● **PAGE TEXT**

The collections getter steps are:

  1. Return this.[[collections]].
Note
Top-level collections group items that serve similar purposes within the device. Applications look at the HID usage applied to top-level collections to identify devices. An application may not recognize a device if it does not follow the conventions for a particular type of device. Refer to [USBIF-HID-USAGE] for more information about the conventional behavior for standard HID devices.

When an input report is received from a device, run the following steps:

  1. If the input report is a blocked report, abort these steps.
  2. Let reportId be the report ID for this report, or 0 if the HID interface does not use report IDs.
  3. Let data be a DataView created over the byte sequence representing the input report. If the HID interface uses report IDs, the byte sequence MUST NOT include the report ID byte.
  4. Queue a global task on the relevant global object of this using the HID device task source to fire an event named inputreport at device using HIDInputReportEvent with its device attribute initialized to device, its reportId attribute initialized to reportId, and its data attribute initialized to data.

6.1 open() method

The open() method steps are:

  1. Let promise be a new promise.
  2. If this.[[state]] is not "closed", then reject promise with a "InvalidStateError" DOMException and return promise.
  3. Set this.[[state]] to "opening".
  4. Perform the following steps in parallel:
    1. Invoke the operating system to open the HID device.
    2. If this fails for any reason, queue a global task on the relevant global object of this using the HID device task source to reject promise with a "NetworkError" DOMException and abort these steps.
    3. Set this.[[state]] to "opened".

● **INFORMATION SHOWN**
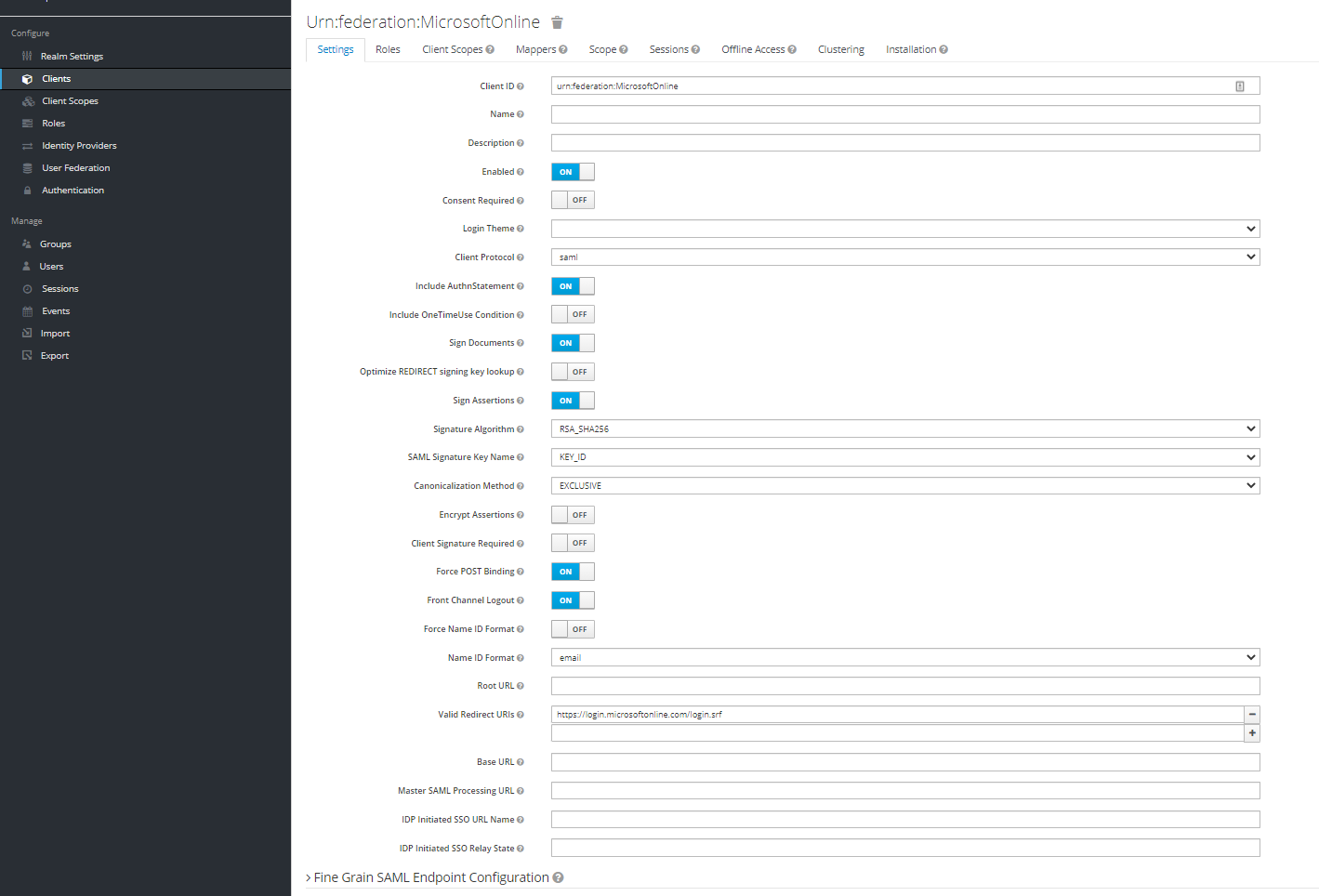Toggle Encrypt Assertions on
Image resolution: width=1319 pixels, height=896 pixels.
coord(573,515)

● **SET OF TASKS**
• a. Answer these questions from the page text:
(i) What do applications look at to identify devices?
(ii) What value does reportId take when the HID interface does not use report IDs?
(iii) Which DOMException is used to reject the promise when opening the HID device fails?
• b. Transcribe the page text from "1. If the input" to "a new promise.".

● **WORKED ANSWERS**
• a.
(i) The HID usage applied to top-level collections.
(ii) 0.
(iii) A "NetworkError" DOMException.

• b.
1. If the input report is a blocked report, abort these steps.
  2. Let reportId be the report ID for this report, or 0 if the HID interface does not use report IDs.
  3. Let data be a DataView created over the byte sequence representing the input report. If the HID interface uses report IDs, the byte sequence MUST NOT include the report ID byte.
  4. Queue a global task on the relevant global object of this using the HID device task source to fire an event named inputreport at device using HIDInputReportEvent with its device attribute initialized to device, its reportId attribute initialized to reportId, and its data attribute initialized to data.

6.1 open() method

The open() method steps are:

  1. Let promise be a new promise.